Introduction: Plasma cell leukemia (PCL) is unique in the spectrum of malignant monoclonal gammopathies and characterized by a poor prognosis. Despite significant improvement over recent years, the use of immunomodulatory drugs, proteasome inhibitors and either autologous or allogeneic stem cell transplantation cannot overcome the poor prognosis in this disease. Chimeric antigen receptor (CAR) T-cell therapy represents a revolutionary treatment for multiple myeloma, but its role in PCL is unclear.
Methods: This is the first comprehensive international study on current CAR T-cell therapy for patients with PCL. We aimed to describe patient characteristics and efficacy and safety of CAR T-cell therapy in this challenging patient population. Furthermore, detailed description of post-relapse treatments and outcomes will be reported.
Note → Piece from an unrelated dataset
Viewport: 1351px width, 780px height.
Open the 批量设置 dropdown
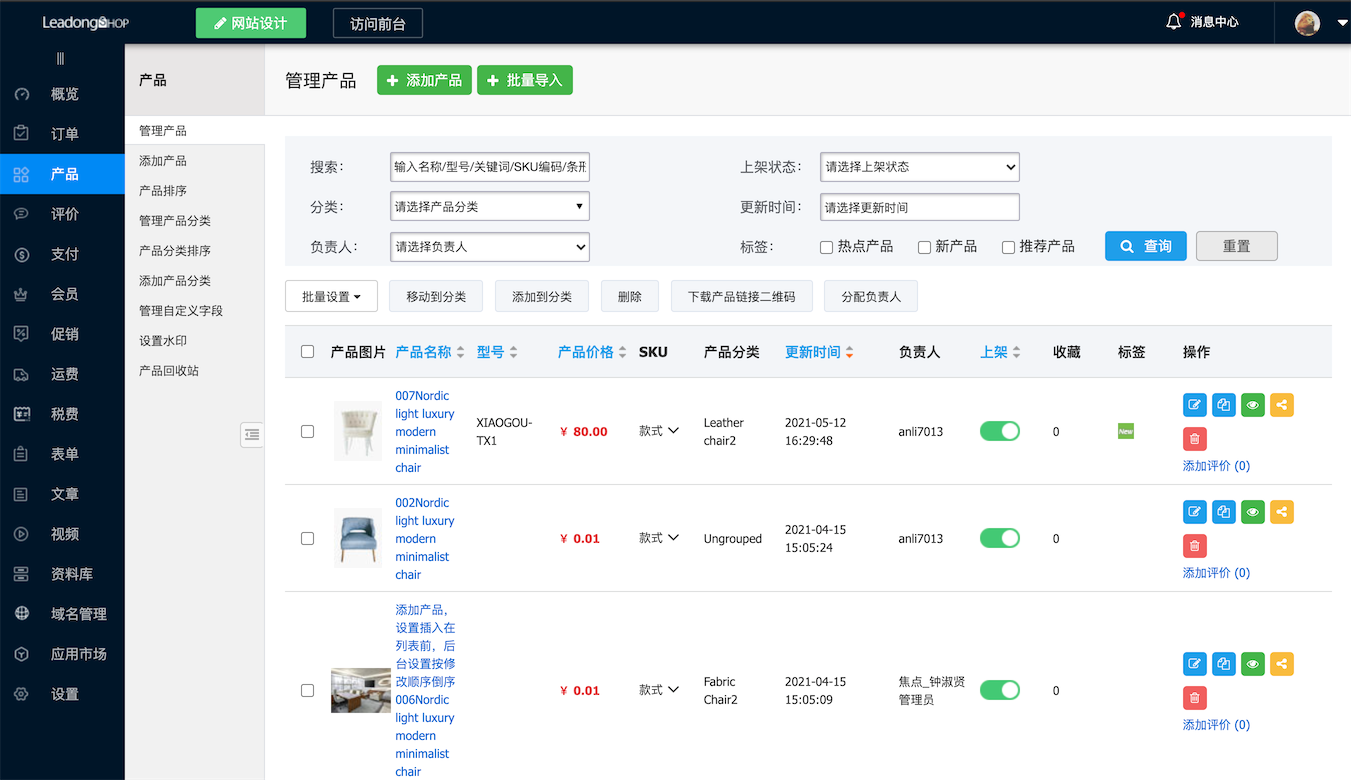(x=331, y=296)
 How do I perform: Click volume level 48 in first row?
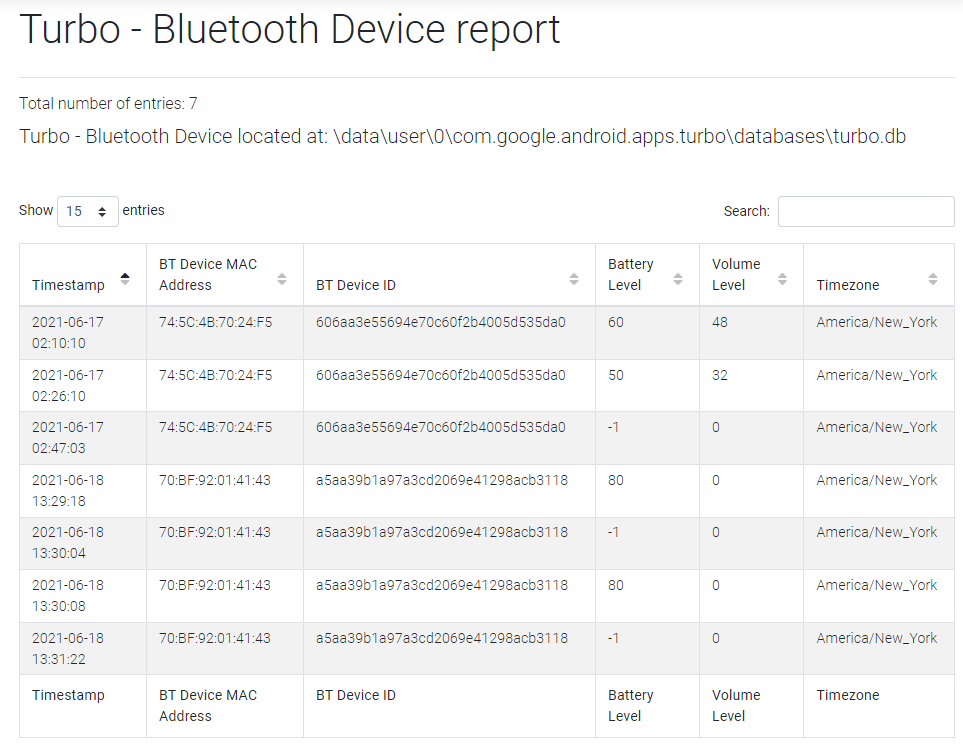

Results: Patient characteristics. The total cohort included 22 patients with PCL with a median age of 59 years at time of CAR T infusion (range, 28-76 years), of whom more patients (59%) were male. The majority was of white/caucasian background (86%), while 9% were black and 5% Hispanic. ECOG performance status was 0 (35%), 1 (47%), 2 (12%), and 3 (6%). Extramedullary disease (EMD) was present in 36%. High-risk cytogenetics (including del(17p), t(4;14), t(14;16), and gain/amp chromosome 1) was present in 73%, and 36% had two or more high-risk aberrations.
Treatment characteristics. Refractory status before CAR T was triple-class refractory in 36% and penta-refractory in 14%, and 94% of patients had received autologous or allogeneic transplant before CAR T. Median number of prior lines of therapy was 5 (range, 1-11). In terms of CAR T product: 11 (50%) received ide-cel, 3 (14%) received cilta-cel, and 8 (36%) received academic CAR T. Median time to CAR T from diagnosis was 3 years.
Safety. The incidence of CRS was 45% (n=10), occurring within a median of 1 day after infusion and lasting a median of 3 days (range, 1-8 days). Only 1 case of grade 3 CRS occurred. The incidence of ICANS was 5% (n=1), which was of grade 1, occurring 4 days after infusion and lasting 3 days. One patient developed severe HLH and eventually died.
Efficacy. The median follow-up from CAR T infusion was 16 months, and 1 patient (5%) died between apheresis and infusion due to progressive disease. Overall response in 21 evaluable patients was 81%, with 29% complete response. The 1-year overall survival estimate in the intention-to-treat cohort of all 22 patients was 58% and the 1-year progression-free survival was 42%. Concurrent EMD was associated with worse progression-free survival (P=0.04).
Conclusions: This first comprehensive report on CAR T-cell therapy for PCL with long follow-up indicates feasibility with promising survival outcomes in this challenging and heavily pretreated patients.